JSONLiteDB leverages [SQLite3](https://sqlite.org/index.html) and [JSON1](https://sqlite.org/json1.html) to create a fast JSON document store with easy persistence, indexing capability, and extensible use.

JSONLiteDB provides an easy API with no need to load the entire database into memory, nor dump it when inserting! JSONLiteDB SQLite files are easily usable in other tools with no proprietary formats or encoding. JSONLiteDB is a great replacement for reading a JSON or JSONLines file. Entries can be modified in place. Queries can be indexed for *greatly* improved query speed and optionally to enforce uniqueness.

Similar tools and inspiration:

- [TinyDB](https://github.com/msiemens/tinydb). The API and process of TinyDB heavily inspired JSONLiteDB. But TinyDB reads the entire JSON DB into memory and needs to dump the entire database upon insertion. Hardly efficient or scalable and still queries at O(N).
- [Dataset](https://github.com/pudo/dataset) is promising but creates new columns for every key and is very "heavy" with its dependencies. As far as I can tell, there is no native way to support multi-column and/or unique indexes. But still, a very promising tool!
- [KenobiDB](https://github.com/patx/kenobi). Came out while JSONLiteDB was in development. Similar idea with different design decisions. Does not directly support advanced queries indexes which can *greatly* accelerate queries! (Please correct me if I am wrong. I new to this tool)
- [DictTable](https://github.com/Jwink3101/dicttable) (also written by me) is nice but entirely in-memory and not always efficient for non-equality queries.

## Install

From PyPI:

    $ pip install jsonlitedb
    $ pip install jsonlitedb --upgrade
    
Or directly from Github

    $ pip install git+https://github.com/Jwink3101/jsonlitedb.git


<!--- BEGIN AUTO GENERATED -->  
<!--- Auto Generated -->
<!--- DO NOT MODIFY. WILL NOT BE SAVED -->
## Basic Usage

With some fake data.


```python
>>> from jsonlitedb import JSONLiteDB
```


```python
>>> db = JSONLiteDB(":memory:")
>>> # more generally:
>>> # db = JSONLiteDB('my_data.db')
```

Insert some data. Can use `insert()` with any number of items or `insertmany()` with an iterable (`insertmany([...]) <--> insert(*[...])`).

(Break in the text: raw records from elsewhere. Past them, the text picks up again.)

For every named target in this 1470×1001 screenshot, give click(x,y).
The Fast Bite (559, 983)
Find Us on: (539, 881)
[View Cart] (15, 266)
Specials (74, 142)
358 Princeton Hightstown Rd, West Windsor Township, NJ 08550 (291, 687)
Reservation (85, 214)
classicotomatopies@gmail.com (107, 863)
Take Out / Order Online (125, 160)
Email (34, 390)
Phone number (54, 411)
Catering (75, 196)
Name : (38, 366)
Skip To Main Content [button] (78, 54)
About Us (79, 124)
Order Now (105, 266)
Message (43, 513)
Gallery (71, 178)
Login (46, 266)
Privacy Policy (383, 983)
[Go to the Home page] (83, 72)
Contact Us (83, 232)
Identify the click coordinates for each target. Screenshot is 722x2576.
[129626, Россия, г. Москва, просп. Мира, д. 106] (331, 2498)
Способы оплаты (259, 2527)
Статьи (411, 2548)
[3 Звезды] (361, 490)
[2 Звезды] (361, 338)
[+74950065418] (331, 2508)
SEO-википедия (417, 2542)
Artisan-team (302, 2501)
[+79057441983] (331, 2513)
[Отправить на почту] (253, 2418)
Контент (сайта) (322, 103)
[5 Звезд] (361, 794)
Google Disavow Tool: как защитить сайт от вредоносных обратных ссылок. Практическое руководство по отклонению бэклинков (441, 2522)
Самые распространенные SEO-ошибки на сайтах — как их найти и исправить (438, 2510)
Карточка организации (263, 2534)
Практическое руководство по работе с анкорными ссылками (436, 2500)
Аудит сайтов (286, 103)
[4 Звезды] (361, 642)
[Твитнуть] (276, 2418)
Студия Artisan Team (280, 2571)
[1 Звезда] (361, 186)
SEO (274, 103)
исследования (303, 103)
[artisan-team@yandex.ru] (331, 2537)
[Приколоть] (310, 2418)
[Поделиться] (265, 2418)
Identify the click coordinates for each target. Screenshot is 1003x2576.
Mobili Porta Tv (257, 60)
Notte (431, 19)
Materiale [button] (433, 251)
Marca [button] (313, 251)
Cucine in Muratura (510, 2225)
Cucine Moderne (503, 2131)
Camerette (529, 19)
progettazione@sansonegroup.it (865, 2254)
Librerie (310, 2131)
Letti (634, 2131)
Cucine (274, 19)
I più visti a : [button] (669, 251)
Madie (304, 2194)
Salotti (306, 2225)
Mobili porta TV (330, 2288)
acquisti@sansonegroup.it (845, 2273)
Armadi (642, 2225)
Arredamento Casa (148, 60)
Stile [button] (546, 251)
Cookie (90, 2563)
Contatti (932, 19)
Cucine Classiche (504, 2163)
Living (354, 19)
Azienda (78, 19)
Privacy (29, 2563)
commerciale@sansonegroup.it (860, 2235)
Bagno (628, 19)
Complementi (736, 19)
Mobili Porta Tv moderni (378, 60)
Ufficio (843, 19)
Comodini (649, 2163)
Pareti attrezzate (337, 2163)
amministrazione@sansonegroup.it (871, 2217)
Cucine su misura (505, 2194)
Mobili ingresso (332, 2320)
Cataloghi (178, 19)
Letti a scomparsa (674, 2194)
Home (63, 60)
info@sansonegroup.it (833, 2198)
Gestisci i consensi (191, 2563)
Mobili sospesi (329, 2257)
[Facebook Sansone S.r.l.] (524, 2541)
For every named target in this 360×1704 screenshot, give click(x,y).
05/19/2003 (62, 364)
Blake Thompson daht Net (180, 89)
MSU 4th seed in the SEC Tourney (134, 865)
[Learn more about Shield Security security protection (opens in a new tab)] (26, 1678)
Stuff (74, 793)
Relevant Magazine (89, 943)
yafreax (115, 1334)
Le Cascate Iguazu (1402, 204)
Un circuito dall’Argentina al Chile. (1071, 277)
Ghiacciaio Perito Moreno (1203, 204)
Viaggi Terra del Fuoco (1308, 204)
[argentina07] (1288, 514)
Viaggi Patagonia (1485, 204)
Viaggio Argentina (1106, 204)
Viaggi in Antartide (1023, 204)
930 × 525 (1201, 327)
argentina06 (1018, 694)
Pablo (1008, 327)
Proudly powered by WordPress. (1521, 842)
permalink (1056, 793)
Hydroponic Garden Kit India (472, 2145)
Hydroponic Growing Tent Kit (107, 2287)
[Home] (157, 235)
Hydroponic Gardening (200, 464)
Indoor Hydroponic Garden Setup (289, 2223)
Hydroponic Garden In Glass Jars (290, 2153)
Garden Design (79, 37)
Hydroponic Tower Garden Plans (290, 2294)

Can also use a context manager (`with db: ...`) to batch the insertions (or deletions).


```python
>>> db.insert(
>>>     {"first": "John", "last": "Lennon", "born": 1940, "role": "guitar"},
>>>     {"first": "Paul", "last": "McCartney", "born": 1942, "role": "bass"},
>>>     {"first": "George", "last": "Harrison", "born": 1943, "role": "guitar"},
>>>     {"first": "Ringo", "last": "Starr", "born": 1940, "role": "drums"},
>>>     {"first": "George", "last": "Martin", "born": 1926, "role": "producer"},
>>> )
```


```python
>>> len(db)
```




    5




```python
>>> list(db)
```




    [{'first': 'John', 'last': 'Lennon', 'born': 1940, 'role': 'guitar'},
     {'first': 'Paul', 'last': 'McCartney', 'born': 1942, 'role': 'bass'},
     {'first': 'George', 'last': 'Harrison', 'born': 1943, 'role': 'guitar'},
     {'first': 'Ringo', 'last': 'Starr', 'born': 1940, 'role': 'drums'},
     {'first': 'George', 'last': 'Martin', 'born': 1926, 'role': 'producer'}]



### Simple Queries

Let's do some simple queries. The default `query()` returns an iterator so we wrap them in a list.


```python
>>> db.query(first="George").all()
```




    [{'first': 'George', 'last': 'Harrison', 'born': 1943, 'role': 'guitar'},
     {'first': 'George', 'last': 'Martin', 'born': 1926, 'role': 'producer'}]




```python
>>> # If you only one the first result, you can use db.one().
>>> # On the SQL call, this adds "LIMIT 1"
>>> db.one(first="George", last="Martin")
```




    {'first': 'George', 'last': 'Martin', 'born': 1926, 'role': 'producer'}




```python
>>> # This will also only give you the first row but it is
>>> # less efficient as it doesn't have a "LIMIT 1" clause.
>>> db.query(first="George", last="Martin").one()
```




    {'first': 'George', 'last': 'Martin', 'born': 1926, 'role': 'producer'}



Now let's query with a dictionary to match


```python
>>> # queries return a QueryResult which can be iterated. list(QueryResult) <==> QueryResult.all()
>>> list(db.query({"first": "George"}))
```




    [{'first': 'George', 'last': 'Harrison', 'born': 1943, 'role': 'guitar'},
     {'first': 'George', 'last': 'Martin', 'born': 1926, 'role': 'producer'}]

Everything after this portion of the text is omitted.